- PROBLEM SET:
1. Rewrite the excerpt on Oliver's ADA claim from the words "Oliver does not" through "Amazon's company policies.", substituting "confrontation" for "altercation" wherever it occurs in that span.
2. Proceed with the excerpt on Oliver's ADA claim from the point where it ends.

- PROVIDED PASSAGE:

═══

Even assuming, arguendo, Oliver could meet the first three elements of her prima facie case of ADA discrimination, the undisputed evidence in the record does not support that any adverse employment action she suffered was caused by her disability. Oliver testified that during her employment with Amazon she was assigned to various positions within the facility, including packer, “re-bin,” singles, flats, and induct. (Oliver Dep. at 26-31.) Oliver presents no evidence, however, connecting these work assignments to her alleged disabilities. Furthermore, Amazon asserts that it has a policy in place prohibiting violence in the workplace and that fighting or threatening violence in the workplace also violates Amazon's Standards of Conduct. (Declaration of Rykiel Rome (“Rome Decl.”) ¶ 5, Exs. A and B.) In Amazon's “Owner's Manual and Guide to Employment” dated January 2019, it states that “abusive, vulgar, or harassing language to a supervisor, fellow associate, or vendor” is considered a “serious” infraction that will “generally result in corrective action” (id., Ex. A at 28) while “fighting or threatening violence in the workplace” is an “extremely serious” infraction that may result in termination after one offense (id. at 27). Amazon asserts that Oliver was terminated due to her violation of Amazon's workplace policy against violence and its Standards of Conduct stemming from the May 23, 2020 altercation with Dyess. (Rome Decl. ¶ 22; Declaration of Tifashia Norphlet (“Norphlet Decl.”) ¶ 16.)

Oliver does not dispute that she engaged in several behaviors that violate Amazon's Standards of Conduct. Oliver testified that during the May 18 altercation with Dyess, she used “vulgar” language to a “fellow associate,” stating “fuck you” to her. (Oliver Dep. At 212.) She further testified that during the May 23 altercation with Dyess, she was yelling, she told Dyess that she had previously been arrested for fighting, and she told Dyess that she should “beat my ass.” (Id. at 220-22.) Oliver testified that two separate employees had to grab both her and Dyess to separate them during the altercation. (Id. 240-41.) While Oliver contends that her disability prevents her from controlling her emotions when provoked (id. at 117, 222), in the end, Oliver presents no evidence disputing that Amazon terminated her employment due to violating Amazon's company policies.

═══

Collected data:

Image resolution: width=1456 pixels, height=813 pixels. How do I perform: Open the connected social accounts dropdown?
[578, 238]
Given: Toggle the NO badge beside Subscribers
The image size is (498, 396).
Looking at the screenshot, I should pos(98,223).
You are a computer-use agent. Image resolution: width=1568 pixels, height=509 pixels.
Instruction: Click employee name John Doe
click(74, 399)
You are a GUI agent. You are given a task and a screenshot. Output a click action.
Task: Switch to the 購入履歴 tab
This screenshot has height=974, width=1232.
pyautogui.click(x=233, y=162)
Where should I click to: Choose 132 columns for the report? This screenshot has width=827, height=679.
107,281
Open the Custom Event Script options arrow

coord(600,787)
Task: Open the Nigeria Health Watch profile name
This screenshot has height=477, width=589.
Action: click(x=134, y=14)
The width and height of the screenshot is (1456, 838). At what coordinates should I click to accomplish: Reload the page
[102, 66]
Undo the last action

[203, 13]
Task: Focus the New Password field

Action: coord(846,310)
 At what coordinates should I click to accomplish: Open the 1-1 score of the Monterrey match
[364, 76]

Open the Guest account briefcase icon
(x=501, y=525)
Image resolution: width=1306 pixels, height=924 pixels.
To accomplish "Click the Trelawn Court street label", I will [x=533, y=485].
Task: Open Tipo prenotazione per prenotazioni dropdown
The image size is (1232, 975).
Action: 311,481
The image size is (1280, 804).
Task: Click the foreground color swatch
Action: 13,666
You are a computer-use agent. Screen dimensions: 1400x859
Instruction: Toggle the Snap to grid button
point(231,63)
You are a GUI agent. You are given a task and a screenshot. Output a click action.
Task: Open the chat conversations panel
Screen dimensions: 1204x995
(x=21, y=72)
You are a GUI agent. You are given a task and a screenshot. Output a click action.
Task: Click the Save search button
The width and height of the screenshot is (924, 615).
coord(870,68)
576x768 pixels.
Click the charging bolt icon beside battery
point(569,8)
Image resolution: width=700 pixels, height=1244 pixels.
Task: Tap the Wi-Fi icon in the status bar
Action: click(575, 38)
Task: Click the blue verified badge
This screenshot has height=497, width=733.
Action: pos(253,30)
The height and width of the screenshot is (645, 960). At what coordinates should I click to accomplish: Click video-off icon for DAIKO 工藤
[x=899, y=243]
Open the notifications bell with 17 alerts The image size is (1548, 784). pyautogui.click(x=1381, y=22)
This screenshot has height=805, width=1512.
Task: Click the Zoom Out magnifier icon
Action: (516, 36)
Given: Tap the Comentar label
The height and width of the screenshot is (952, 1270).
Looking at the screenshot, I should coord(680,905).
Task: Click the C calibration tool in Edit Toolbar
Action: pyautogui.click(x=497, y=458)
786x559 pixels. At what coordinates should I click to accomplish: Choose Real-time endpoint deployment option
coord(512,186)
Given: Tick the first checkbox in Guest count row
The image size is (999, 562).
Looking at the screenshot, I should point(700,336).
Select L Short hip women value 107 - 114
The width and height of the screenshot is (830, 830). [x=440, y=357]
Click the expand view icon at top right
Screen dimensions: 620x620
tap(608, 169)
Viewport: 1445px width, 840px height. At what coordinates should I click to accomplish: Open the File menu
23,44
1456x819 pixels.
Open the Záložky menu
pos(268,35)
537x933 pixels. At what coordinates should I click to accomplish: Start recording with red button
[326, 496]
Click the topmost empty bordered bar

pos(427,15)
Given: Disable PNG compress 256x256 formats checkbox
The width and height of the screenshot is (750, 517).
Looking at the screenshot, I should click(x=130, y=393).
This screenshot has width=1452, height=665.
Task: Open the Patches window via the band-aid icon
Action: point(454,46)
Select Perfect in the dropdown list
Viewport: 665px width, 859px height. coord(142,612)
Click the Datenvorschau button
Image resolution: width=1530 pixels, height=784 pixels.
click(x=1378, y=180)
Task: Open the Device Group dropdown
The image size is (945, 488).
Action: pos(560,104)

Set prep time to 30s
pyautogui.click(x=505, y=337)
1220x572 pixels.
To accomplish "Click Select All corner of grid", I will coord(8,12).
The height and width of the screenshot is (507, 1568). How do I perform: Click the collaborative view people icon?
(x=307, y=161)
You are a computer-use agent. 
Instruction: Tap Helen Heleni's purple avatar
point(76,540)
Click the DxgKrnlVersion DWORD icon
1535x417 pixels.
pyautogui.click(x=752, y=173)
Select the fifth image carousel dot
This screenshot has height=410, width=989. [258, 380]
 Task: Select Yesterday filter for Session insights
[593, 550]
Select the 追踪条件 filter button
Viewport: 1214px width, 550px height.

═══

- PER-TASK OUTPUTS:
1.
Oliver does not dispute that she engaged in several behaviors that violate Amazon's Standards of Conduct. Oliver testified that during the May 18 confrontation with Dyess, she used “vulgar” language to a “fellow associate,” stating “fuck you” to her. (Oliver Dep. At 212.) She further testified that during the May 23 confrontation with Dyess, she was yelling, she told Dyess that she had previously been arrested for fighting, and she told Dyess that she should “beat my ass.” (Id. at 220-22.) Oliver testified that two separate employees had to grab both her and Dyess to separate them during the confrontation. (Id. 240-41.) While Oliver contends that her disability prevents her from controlling her emotions when provoked (id. at 117, 222), in the end, Oliver presents no evidence disputing that Amazon terminated her employment due to violating Amazon's company policies.

2.
Furthermore, even if Oliver's disability caused her to engage in this behavior, the Seventh Circuit has found that, “if an employer fires an employee because of the employee's unacceptable behavior, the fact that that behavior was precipitated by a mental illness does not present an issue under the Americans with Disabilities Act.” Palmer v. Cir. Ct. of Cook Cnty., Ill., 117 F.3d 351, 352 (7th Cir. 1997). The court in Palmer found that the ADA:

[D]oes not require an employer to retain a potentially violent employee. Such a requirement would place the employer on a razor's edge-in jeopardy of violating the Act if it fired such an employee, yet in jeopardy of being deemed negligent if it retained him and he hurt someone. The Act protects only “qualified” employees, that is, employees qualified to do the job for which they were hired; and threatening other employees disqualifies one.
It is true that an employer has a statutory duty to make a “reasonable accommodation” to an employee's disability, that is, an adjustment in working conditions to enable the employee to overcome his disability, if the employer can do this without “undue hardship.” But we cannot believe that this duty runs in favor of employees who commit or threaten to commit violent acts. The retention of such an employee would cause justifiable anxiety to coworkers and supervisors. It would be unreasonable to demand of the employer either that it force its employees to put up with this or that it station guards to prevent the mentally disturbed employee from getting out of hand. So clear is this that we do not think a remand is necessary to explore the possibilities of accommodation.
Id. at 352-53 (internal citations omitted). The same applies here. For these reasons, Oliver's ADA discrimination claim fails.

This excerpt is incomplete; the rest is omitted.